RECORDS PROVIDED START
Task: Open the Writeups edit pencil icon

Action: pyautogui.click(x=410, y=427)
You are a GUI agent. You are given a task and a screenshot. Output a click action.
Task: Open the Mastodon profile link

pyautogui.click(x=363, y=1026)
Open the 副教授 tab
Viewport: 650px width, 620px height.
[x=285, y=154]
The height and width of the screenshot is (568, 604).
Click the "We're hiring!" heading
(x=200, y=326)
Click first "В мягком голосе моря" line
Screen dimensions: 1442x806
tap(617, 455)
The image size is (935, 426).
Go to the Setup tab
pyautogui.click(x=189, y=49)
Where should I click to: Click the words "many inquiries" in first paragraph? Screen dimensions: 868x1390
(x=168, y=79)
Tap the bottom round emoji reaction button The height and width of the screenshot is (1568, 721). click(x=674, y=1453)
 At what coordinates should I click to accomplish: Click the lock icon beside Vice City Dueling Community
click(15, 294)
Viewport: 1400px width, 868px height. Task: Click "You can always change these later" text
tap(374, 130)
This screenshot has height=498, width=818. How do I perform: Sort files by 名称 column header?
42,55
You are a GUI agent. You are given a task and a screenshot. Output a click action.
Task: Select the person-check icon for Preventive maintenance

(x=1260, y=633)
RECORDS PROVIDED END
Write out the entire listing exactly.

> _ANSWER SECTION_
Task: Open the Writeups edit pencil icon

Action: pyautogui.click(x=410, y=427)
You are a GUI agent. You are given a task and a screenshot. Output a click action.
Task: Open the Mastodon profile link

pyautogui.click(x=363, y=1026)
Open the 副教授 tab
Viewport: 650px width, 620px height.
[x=285, y=154]
The height and width of the screenshot is (568, 604).
Click the "We're hiring!" heading
(x=200, y=326)
Click first "В мягком голосе моря" line
Screen dimensions: 1442x806
tap(617, 455)
The image size is (935, 426).
Go to the Setup tab
pyautogui.click(x=189, y=49)
Where should I click to: Click the words "many inquiries" in first paragraph? Screen dimensions: 868x1390
(x=168, y=79)
Tap the bottom round emoji reaction button The height and width of the screenshot is (1568, 721). click(x=674, y=1453)
 At what coordinates should I click to accomplish: Click the lock icon beside Vice City Dueling Community
click(15, 294)
Viewport: 1400px width, 868px height. Task: Click "You can always change these later" text
tap(374, 130)
This screenshot has height=498, width=818. How do I perform: Sort files by 名称 column header?
42,55
You are a GUI agent. You are given a task and a screenshot. Output a click action.
Task: Select the person-check icon for Preventive maintenance

(x=1260, y=633)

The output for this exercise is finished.